Sovereign Tea – July 30th (Windows)

sovereign tea screenshot 1

“Command the Tea Princesses to victory over the Coffee Empire in this adorable Strategy RPG!”

OK, what? Hello, I’m sorry, what? The Coffee Empire? Are you trying to tell me coffee is evil and tea is some sort of royal rebellion against an authoritarian regime? Sure, I’ll readily admit my resting heart rate would be a bit lower if I didn’t inject coffee into my veins on a routine basis. I’ll grant you that coffee, ergo, might be killing me. But it’s a rich, aromatic murder. It’s the Dexter of dying.
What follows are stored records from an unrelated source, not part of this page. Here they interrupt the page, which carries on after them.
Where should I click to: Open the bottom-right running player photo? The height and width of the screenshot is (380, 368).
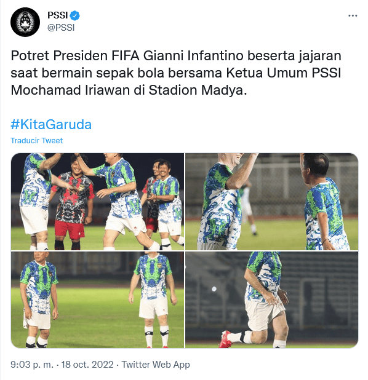click(272, 300)
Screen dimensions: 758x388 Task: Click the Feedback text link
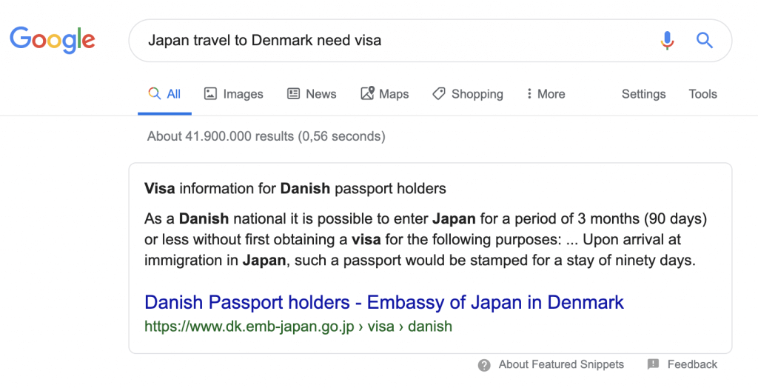[x=692, y=364]
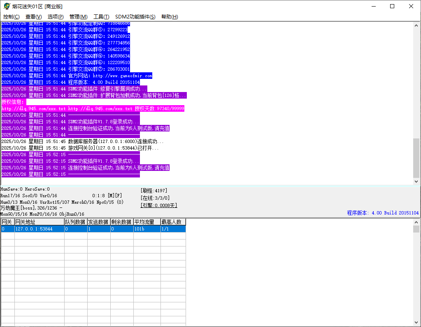This screenshot has width=421, height=327.
Task: Open the 控制(C) menu
Action: (x=11, y=17)
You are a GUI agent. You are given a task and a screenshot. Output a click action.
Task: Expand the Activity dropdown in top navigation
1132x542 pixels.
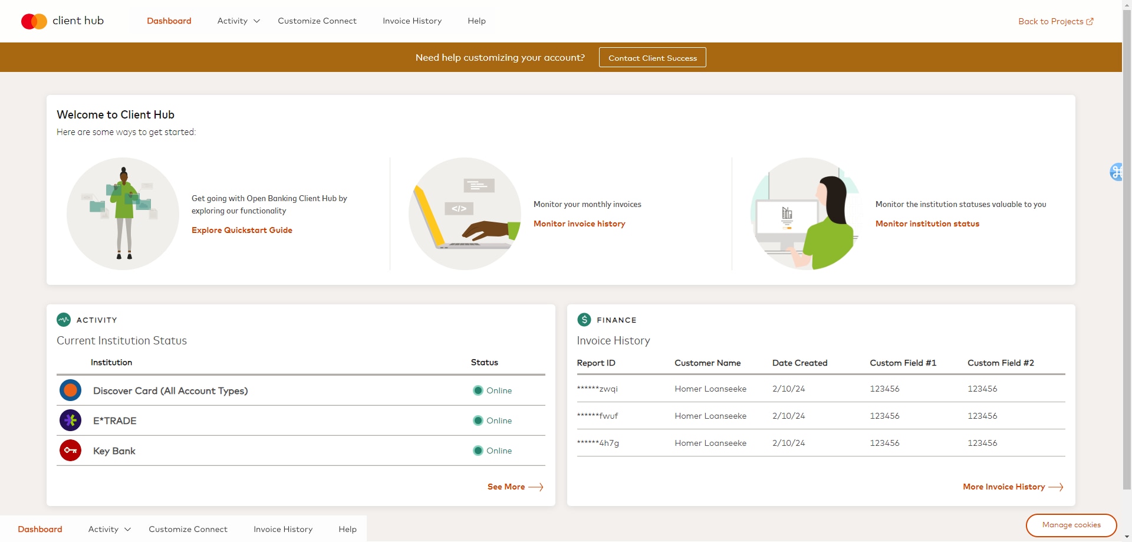pos(239,21)
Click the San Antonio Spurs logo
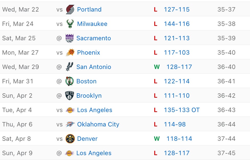This screenshot has width=250, height=160. [x=69, y=67]
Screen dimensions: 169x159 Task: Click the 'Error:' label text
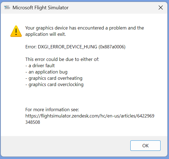(x=31, y=47)
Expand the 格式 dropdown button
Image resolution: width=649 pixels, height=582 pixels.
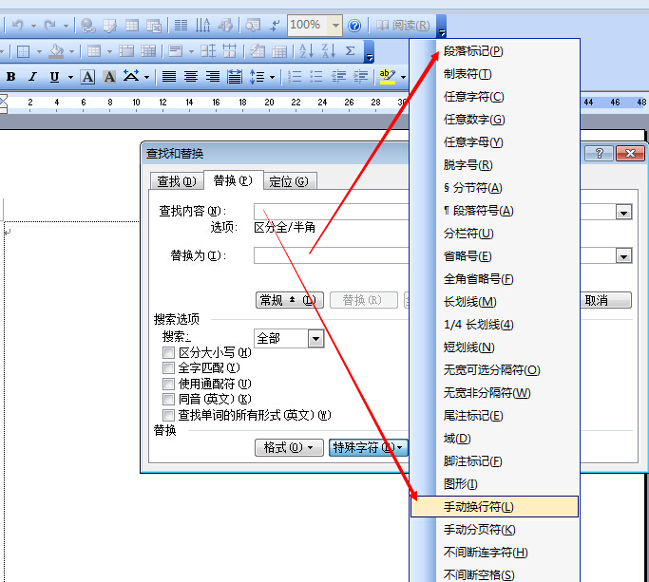[289, 447]
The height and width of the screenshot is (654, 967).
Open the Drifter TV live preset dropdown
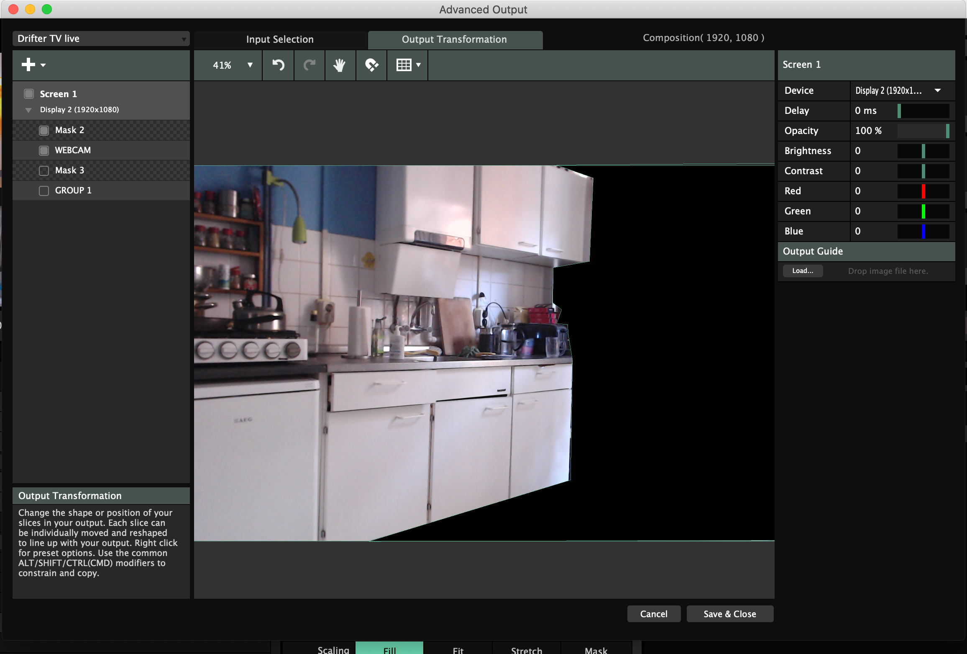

Your turn-based, isometric, propagandist, Tea Party RPG is making me feel things, publisher 3 Halves Games. Just you wait. I’ll buy your game, your dreary Sovereign Teaand I will purposefully get a game over.

Wowza meowza, there are a heckin’ lot of role-playing games coming this week. And here I am happily enjoying The Legend of Zelda: Skyward Sword HD. If the video game industry took a few years off, it’s possible I’d be out of a job. More crushingly, hundreds of thousands of talented creators would also be out of jobs. And we wouldn’t have this lovely column every week, or every month, or even every year.

I’m not sure my backlog would even notice the difference.